Guest Blog Post by Bob Mann, Information Risk & Security Manager at Ofgem
Cyber security is a challenge that is constantly evolving. As security professionals, we take pleasure in following the trends and tackling the latest threat or challenge to the network over which we preside. What we sometimes forget is that the best cyber security policy on the planet is of limited value if the users don’t understand how to protect themselves, or how new threats may impact them. Microsoft (and others) release a series of patches regularly each month for our computer networks, but how often do we update the network of humans that rely on these machines?
Which is why, on 2nd May this year, OFGEM held its first Cyber Security Awareness Day. The aim was not to drill certain messages, routines or practices into the workforce but rather to educate and enlighten our staff on how and why the basics of securing a computer should be observed, not just from a business perspective but also from a personal one. Our aim was to focus on both the office and home environments.
We started therefore, in partnership with our cloud security provider Qualys, with a drop-in cyber security clinic. Staff who had a laptop/tablet issue, or just wanted to see how theirs measured up on the security scale, brought their device to the Qualys booth, received a demonstration of Qualys’ free computer scanning tool BrowserCheck and a quick education on how being up to date automatically enhances the security of their device (and often, the usability too). Security professionals from Dell, AVR International, CESG and OFGEM’s internal Information Security team also joined in, giving lectures and interactive seminars on the threats an organisation like ours faces on a daily basis, as well as the threats they themselves might encounter as they browse from home.
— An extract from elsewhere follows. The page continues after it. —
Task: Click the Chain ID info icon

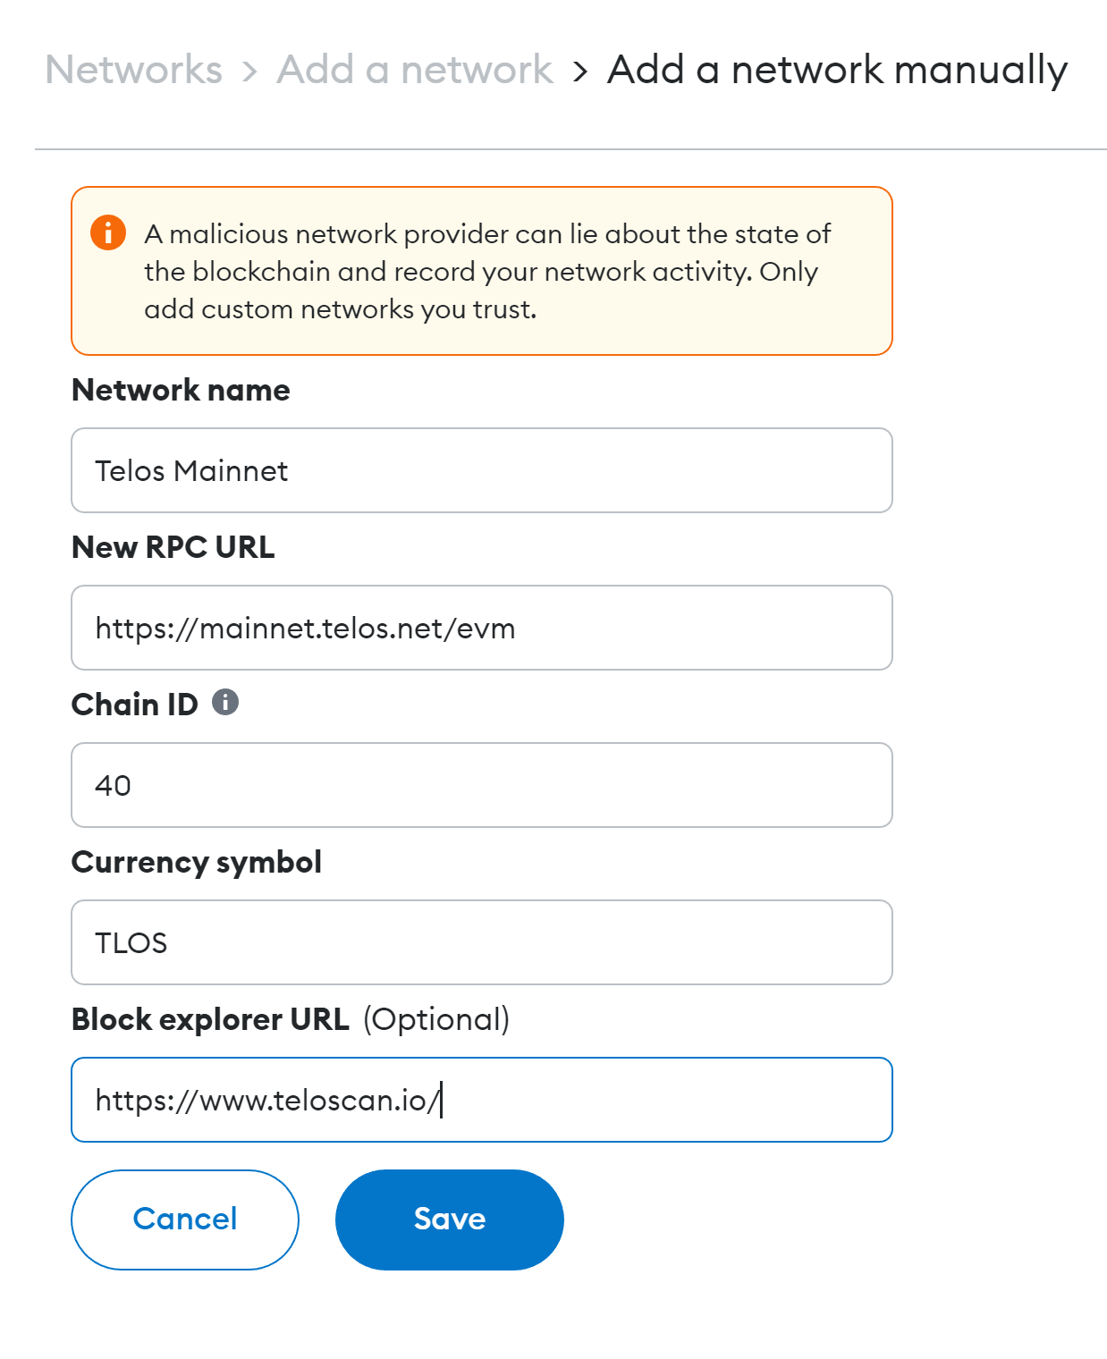Action: pyautogui.click(x=225, y=703)
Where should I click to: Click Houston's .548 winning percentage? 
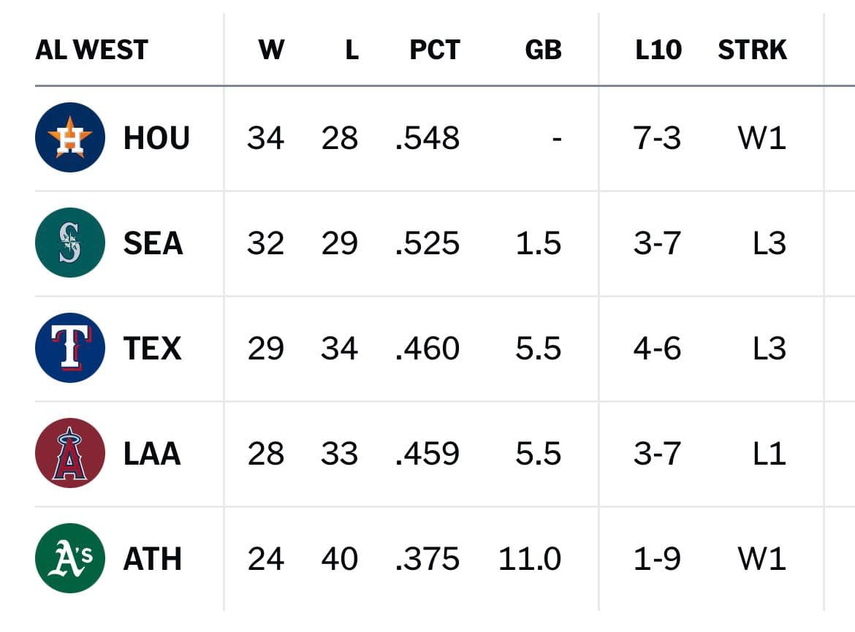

|We focused somewhat heavily on training our staff on how to keep their own personal computers safe – security awareness should be a very personal thing. Teaching users the connection between having an out of date browser or old version of Adobe Acrobat and the ability of hackers to exploit these applications is essential in order to raise security standards across the board.|
Dedicating a day towards educating non-technical staff, and keeping the day entertaining and engaging was of course a challenge and incurred some outlay. But it’s a cost that will have a huge impact on the overall security posture of OFGEM, as hundreds of employees become more aware of what puts a computer at risk, and why this is a big issue – both for themselves on a personal level, and for us as the organisation they work for.
The Key Is Accessibility
Cyber security is never going to be an easily accessible field, there is simply too much jargon and technical knowledge required to make it a mainstream interest, which makes it all the more important for there to be simple ways to cover the bases. Initiatives like Qualys’ BrowserCheck are a fantastic example of this thinking in action – a free to use, resource minimal dashboard that gives an overview of which software needs to be updated, and how to do so.
The feedback I’ve received, from participants and from the security professionals who helped make the day happen, has been fantastic. When you deconstruct any organisation, you end up with a network of humans – we spend so much time maintaining our computer networks, we forget that the humans too, occasionally need updating. That’s what our Cyber Security Day was – a security patch for the human network of OFGEM.